Write out these rows exactly as they are given.

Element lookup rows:
☆ ☆ ☆

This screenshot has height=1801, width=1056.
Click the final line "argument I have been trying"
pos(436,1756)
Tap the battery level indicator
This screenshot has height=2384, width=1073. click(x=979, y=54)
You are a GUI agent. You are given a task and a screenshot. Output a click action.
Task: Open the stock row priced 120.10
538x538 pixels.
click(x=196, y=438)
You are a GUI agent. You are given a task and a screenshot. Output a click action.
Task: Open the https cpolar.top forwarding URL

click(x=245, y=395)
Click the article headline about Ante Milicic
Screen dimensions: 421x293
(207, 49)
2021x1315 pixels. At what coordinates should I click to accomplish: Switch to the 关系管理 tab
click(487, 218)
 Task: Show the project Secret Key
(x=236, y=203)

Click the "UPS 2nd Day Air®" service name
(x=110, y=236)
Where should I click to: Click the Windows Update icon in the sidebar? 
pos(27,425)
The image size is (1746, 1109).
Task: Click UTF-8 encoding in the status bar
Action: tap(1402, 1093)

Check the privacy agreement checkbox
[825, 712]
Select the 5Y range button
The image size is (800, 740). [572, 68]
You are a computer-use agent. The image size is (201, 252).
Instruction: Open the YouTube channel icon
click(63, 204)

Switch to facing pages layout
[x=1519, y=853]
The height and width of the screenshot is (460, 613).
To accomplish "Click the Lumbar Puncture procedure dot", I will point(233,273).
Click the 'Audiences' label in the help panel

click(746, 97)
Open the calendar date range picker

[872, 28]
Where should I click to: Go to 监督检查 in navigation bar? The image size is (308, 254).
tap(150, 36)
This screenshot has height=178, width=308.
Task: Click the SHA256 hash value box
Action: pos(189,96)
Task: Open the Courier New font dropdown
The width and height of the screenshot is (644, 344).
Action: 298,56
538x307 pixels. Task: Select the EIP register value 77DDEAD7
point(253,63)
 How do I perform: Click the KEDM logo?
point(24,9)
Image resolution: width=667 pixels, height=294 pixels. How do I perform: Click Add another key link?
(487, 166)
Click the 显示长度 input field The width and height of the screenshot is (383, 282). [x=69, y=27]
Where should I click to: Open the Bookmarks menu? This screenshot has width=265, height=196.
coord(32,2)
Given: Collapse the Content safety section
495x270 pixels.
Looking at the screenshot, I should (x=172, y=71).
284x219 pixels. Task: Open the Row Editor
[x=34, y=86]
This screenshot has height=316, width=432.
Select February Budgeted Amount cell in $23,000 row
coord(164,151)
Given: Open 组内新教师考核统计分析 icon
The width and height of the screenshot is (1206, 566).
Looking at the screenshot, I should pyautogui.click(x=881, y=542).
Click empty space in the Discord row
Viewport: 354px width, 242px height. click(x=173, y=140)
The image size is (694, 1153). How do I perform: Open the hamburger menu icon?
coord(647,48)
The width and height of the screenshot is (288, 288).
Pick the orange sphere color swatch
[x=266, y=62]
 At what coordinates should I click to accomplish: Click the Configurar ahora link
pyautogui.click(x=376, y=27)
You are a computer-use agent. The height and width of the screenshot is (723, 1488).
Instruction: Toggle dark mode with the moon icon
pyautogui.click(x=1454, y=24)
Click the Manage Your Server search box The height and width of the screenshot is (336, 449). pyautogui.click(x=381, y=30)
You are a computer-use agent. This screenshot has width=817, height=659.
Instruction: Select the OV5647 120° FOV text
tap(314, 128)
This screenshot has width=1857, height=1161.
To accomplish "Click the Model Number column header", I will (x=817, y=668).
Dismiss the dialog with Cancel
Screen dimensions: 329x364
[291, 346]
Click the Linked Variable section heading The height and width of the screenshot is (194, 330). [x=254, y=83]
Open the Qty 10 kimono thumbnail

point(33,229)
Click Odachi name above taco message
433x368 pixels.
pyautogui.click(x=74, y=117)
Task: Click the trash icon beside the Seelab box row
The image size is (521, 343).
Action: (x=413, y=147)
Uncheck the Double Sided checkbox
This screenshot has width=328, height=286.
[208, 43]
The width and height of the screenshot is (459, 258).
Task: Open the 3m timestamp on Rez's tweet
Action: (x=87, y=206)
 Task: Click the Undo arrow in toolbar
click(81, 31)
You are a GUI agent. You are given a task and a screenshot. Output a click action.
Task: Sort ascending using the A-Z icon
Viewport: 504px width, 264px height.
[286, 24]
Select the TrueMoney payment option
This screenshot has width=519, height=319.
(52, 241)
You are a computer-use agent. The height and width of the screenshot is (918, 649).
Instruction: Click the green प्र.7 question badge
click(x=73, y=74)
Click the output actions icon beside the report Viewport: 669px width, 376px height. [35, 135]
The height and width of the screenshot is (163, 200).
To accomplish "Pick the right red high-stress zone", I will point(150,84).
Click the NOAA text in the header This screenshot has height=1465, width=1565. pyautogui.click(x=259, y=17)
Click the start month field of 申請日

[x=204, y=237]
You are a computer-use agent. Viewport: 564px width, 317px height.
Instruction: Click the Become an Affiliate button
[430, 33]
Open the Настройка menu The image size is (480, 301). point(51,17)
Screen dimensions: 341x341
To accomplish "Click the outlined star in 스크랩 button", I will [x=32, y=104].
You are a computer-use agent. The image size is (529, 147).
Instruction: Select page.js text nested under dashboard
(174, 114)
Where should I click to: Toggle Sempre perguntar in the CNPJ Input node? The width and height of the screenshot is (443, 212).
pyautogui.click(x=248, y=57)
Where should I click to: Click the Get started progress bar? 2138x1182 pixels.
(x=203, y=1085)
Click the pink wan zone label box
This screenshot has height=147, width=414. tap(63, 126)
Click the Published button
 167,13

☆ ☆ ☆

:: SOLUTION TO THE PROBLEM ::
This screenshot has height=1801, width=1056.
Click the final line "argument I have been trying"
pos(436,1756)
Tap the battery level indicator
This screenshot has height=2384, width=1073. click(x=979, y=54)
You are a GUI agent. You are given a task and a screenshot. Output a click action.
Task: Open the stock row priced 120.10
538x538 pixels.
click(x=196, y=438)
You are a GUI agent. You are given a task and a screenshot. Output a click action.
Task: Open the https cpolar.top forwarding URL

click(x=245, y=395)
Click the article headline about Ante Milicic
Screen dimensions: 421x293
(207, 49)
2021x1315 pixels. At what coordinates should I click to accomplish: Switch to the 关系管理 tab
click(487, 218)
 Task: Show the project Secret Key
(x=236, y=203)

Click the "UPS 2nd Day Air®" service name
(x=110, y=236)
Where should I click to: Click the Windows Update icon in the sidebar? 
pos(27,425)
The image size is (1746, 1109).
Task: Click UTF-8 encoding in the status bar
Action: tap(1402, 1093)

Check the privacy agreement checkbox
[825, 712]
Select the 5Y range button
The image size is (800, 740). [572, 68]
You are a computer-use agent. The image size is (201, 252).
Instruction: Open the YouTube channel icon
click(63, 204)

Switch to facing pages layout
[x=1519, y=853]
The height and width of the screenshot is (460, 613).
To accomplish "Click the Lumbar Puncture procedure dot", I will point(233,273).
Click the 'Audiences' label in the help panel

click(746, 97)
Open the calendar date range picker

[872, 28]
Where should I click to: Go to 监督检查 in navigation bar? The image size is (308, 254).
tap(150, 36)
This screenshot has height=178, width=308.
Task: Click the SHA256 hash value box
Action: pos(189,96)
Task: Open the Courier New font dropdown
The width and height of the screenshot is (644, 344).
Action: 298,56
538x307 pixels. Task: Select the EIP register value 77DDEAD7
point(253,63)
 How do I perform: Click the KEDM logo?
point(24,9)
Image resolution: width=667 pixels, height=294 pixels. How do I perform: Click Add another key link?
(487, 166)
Click the 显示长度 input field The width and height of the screenshot is (383, 282). [x=69, y=27]
Where should I click to: Open the Bookmarks menu? This screenshot has width=265, height=196.
coord(32,2)
Given: Collapse the Content safety section
495x270 pixels.
Looking at the screenshot, I should (x=172, y=71).
284x219 pixels. Task: Open the Row Editor
[x=34, y=86]
This screenshot has height=316, width=432.
Select February Budgeted Amount cell in $23,000 row
coord(164,151)
Given: Open 组内新教师考核统计分析 icon
The width and height of the screenshot is (1206, 566).
Looking at the screenshot, I should pyautogui.click(x=881, y=542).
Click empty space in the Discord row
Viewport: 354px width, 242px height. click(x=173, y=140)
The image size is (694, 1153). How do I perform: Open the hamburger menu icon?
coord(647,48)
The width and height of the screenshot is (288, 288).
Pick the orange sphere color swatch
[x=266, y=62]
 At what coordinates should I click to accomplish: Click the Configurar ahora link
pyautogui.click(x=376, y=27)
You are a computer-use agent. The height and width of the screenshot is (723, 1488).
Instruction: Toggle dark mode with the moon icon
pyautogui.click(x=1454, y=24)
Click the Manage Your Server search box The height and width of the screenshot is (336, 449). pyautogui.click(x=381, y=30)
You are a computer-use agent. This screenshot has width=817, height=659.
Instruction: Select the OV5647 120° FOV text
tap(314, 128)
This screenshot has width=1857, height=1161.
To accomplish "Click the Model Number column header", I will (x=817, y=668).
Dismiss the dialog with Cancel
Screen dimensions: 329x364
[291, 346]
Click the Linked Variable section heading The height and width of the screenshot is (194, 330). [x=254, y=83]
Open the Qty 10 kimono thumbnail

point(33,229)
Click Odachi name above taco message
433x368 pixels.
pyautogui.click(x=74, y=117)
Task: Click the trash icon beside the Seelab box row
The image size is (521, 343).
Action: (x=413, y=147)
Uncheck the Double Sided checkbox
This screenshot has width=328, height=286.
[208, 43]
The width and height of the screenshot is (459, 258).
Task: Open the 3m timestamp on Rez's tweet
Action: (x=87, y=206)
 Task: Click the Undo arrow in toolbar
click(81, 31)
You are a GUI agent. You are given a task and a screenshot. Output a click action.
Task: Sort ascending using the A-Z icon
Viewport: 504px width, 264px height.
[286, 24]
Select the TrueMoney payment option
This screenshot has width=519, height=319.
(52, 241)
You are a computer-use agent. The height and width of the screenshot is (918, 649).
Instruction: Click the green प्र.7 question badge
click(x=73, y=74)
Click the output actions icon beside the report Viewport: 669px width, 376px height. [35, 135]
The height and width of the screenshot is (163, 200).
To accomplish "Pick the right red high-stress zone", I will point(150,84).
Click the NOAA text in the header This screenshot has height=1465, width=1565. pyautogui.click(x=259, y=17)
Click the start month field of 申請日

[x=204, y=237]
You are a computer-use agent. Viewport: 564px width, 317px height.
Instruction: Click the Become an Affiliate button
[430, 33]
Open the Настройка menu The image size is (480, 301). point(51,17)
Screen dimensions: 341x341
To accomplish "Click the outlined star in 스크랩 button", I will [x=32, y=104].
You are a computer-use agent. The image size is (529, 147).
Instruction: Select page.js text nested under dashboard
(174, 114)
Where should I click to: Toggle Sempre perguntar in the CNPJ Input node? The width and height of the screenshot is (443, 212).
pyautogui.click(x=248, y=57)
Where should I click to: Click the Get started progress bar? 2138x1182 pixels.
(x=203, y=1085)
Click the pink wan zone label box
This screenshot has height=147, width=414. tap(63, 126)
Click the Published button
 167,13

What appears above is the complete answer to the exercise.